そう、普通に立っているだけで可愛いはずなのに、怖くなるのはエプロンや顔に魚の返り血があるから。
(可愛いのに、可愛いのに、愛想ないし、なんか怖いし。)
勝未、彩ノ瀬共々そう思わずにはいられない。
彩子の視線は彩ノ瀬に向かっていた。
まだいたの?
そんな意味をこめた目。
怖くも、悲しくもなってくる。
「おれ、なんか悪いことしたかなぁ。」
震えながらつぶやく彩ノ瀬。ごめん、としか言いようのない勝未は涙を流して笑うしかなかった。
晶子が小皿におかずを少量取り、箸と一緒に彩ノ瀬に突き出す。

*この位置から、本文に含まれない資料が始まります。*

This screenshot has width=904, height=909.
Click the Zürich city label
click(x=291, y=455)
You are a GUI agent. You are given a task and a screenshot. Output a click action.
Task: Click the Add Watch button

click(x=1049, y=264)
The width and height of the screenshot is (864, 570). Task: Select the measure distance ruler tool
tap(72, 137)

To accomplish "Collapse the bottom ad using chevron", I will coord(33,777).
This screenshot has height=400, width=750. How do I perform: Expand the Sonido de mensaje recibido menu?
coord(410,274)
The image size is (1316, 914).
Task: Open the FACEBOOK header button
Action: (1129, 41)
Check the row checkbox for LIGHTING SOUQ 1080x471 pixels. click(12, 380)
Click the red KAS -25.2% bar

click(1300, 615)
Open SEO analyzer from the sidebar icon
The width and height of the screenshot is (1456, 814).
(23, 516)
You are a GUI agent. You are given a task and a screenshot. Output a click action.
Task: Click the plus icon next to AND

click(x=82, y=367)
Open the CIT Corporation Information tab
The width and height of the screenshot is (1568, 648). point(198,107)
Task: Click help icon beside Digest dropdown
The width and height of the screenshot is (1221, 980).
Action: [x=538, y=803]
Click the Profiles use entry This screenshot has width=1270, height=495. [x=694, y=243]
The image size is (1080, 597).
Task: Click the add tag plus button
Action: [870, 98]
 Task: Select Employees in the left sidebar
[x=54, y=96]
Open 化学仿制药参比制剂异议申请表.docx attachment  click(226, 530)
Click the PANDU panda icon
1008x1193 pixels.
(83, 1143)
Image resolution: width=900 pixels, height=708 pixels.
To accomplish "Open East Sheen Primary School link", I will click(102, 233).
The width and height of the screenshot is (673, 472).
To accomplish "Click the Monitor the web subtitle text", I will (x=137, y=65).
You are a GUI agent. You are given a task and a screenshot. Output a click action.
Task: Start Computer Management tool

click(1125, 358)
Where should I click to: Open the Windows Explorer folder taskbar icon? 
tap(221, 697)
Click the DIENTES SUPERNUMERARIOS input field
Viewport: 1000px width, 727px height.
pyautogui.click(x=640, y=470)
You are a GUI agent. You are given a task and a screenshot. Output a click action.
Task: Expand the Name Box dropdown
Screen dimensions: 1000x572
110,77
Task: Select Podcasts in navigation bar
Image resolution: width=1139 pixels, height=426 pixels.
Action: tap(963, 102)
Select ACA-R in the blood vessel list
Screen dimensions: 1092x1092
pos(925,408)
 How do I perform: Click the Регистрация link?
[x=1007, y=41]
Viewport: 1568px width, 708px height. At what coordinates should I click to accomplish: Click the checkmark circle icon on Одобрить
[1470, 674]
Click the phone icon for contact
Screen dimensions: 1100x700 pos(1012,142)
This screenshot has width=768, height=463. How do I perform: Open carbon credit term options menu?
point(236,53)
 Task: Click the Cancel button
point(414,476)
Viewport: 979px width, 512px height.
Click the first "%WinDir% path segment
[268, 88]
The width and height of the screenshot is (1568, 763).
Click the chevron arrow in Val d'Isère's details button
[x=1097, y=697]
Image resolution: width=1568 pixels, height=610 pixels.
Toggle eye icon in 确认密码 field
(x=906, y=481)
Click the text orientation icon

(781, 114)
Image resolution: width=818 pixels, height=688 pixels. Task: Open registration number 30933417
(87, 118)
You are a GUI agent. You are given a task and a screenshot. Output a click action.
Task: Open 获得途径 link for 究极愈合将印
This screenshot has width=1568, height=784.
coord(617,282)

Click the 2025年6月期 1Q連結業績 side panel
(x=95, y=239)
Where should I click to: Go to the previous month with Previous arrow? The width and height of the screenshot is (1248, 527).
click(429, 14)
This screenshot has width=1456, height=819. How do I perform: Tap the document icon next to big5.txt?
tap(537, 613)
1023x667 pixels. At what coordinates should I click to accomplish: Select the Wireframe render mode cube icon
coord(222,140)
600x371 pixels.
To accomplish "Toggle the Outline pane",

相変わらず無愛想だ。
「あーんってしてくれないの?」
怖いもの知らずか、怖いもの見たさか、かなりチャレンジャーな彩ノ瀬。
ふう、と晶子はため息をつき、箸を持ち直し、毒見おかずを彩ノ瀬の口に突きつけた。
「うぐっ!」
始めは驚いたものの何とか口に入れ、食べてみると
「美味い!」
と、彩ノ瀬は叫んだ。
「美味いなあ。どうだ?将来おれと結婚するか?」
「イーヤー。」
いつもの調子で話し掛ける彩ノ瀬に再びたんたんと答える晶子。
「ふっ、考えるそぶりもなく振られちゃったよ。ま、冗談だけど。」
眉毛を「八」の字にして首を横に振る彩ノ瀬。それでも結構傷ついたようだ。
「あたしも。」
「いいのかよ?」
久しぶりにツッコミを入れた彩ノ瀬だった。
勝未と彩ノ瀬が玄関に行くと雅未と賢司が帰ってきた。
「また来てね。」
勝未と同じ花付きズマイルをする雅未。その横でバイバイと手を振る賢司。
「お前らの家、何だか楽しいな。」
彩ノ瀬の感想らしい。そこにいる大ノ宮兄弟は一つ間を空けて苦笑した。
「また明日な!」
彩ノ瀬は帰っていった。
「ねえ、兄貴。」
雅未が勝未に尋ねる。
「あの人、うちの兄弟全員に会ったの?」
「ん〜、ほとんど・・・。あの2人には会ってないよ。」
「じゃあ、早いうちに言っておいた方がいいんじゃない?十三人兄弟だって・・・。」
「・・・そうかもね。」
一方、彩ノ瀬は勝未の家から数歩歩いたところで、勝未と同じ栗色の髪をした小学生カップルとすれ違った。
(何だよ、俺より背が低いのにもう彼女いるのかよ。)
凄くイラついていた。
「ただいまー。」
その2人は勝未の家に入っていった。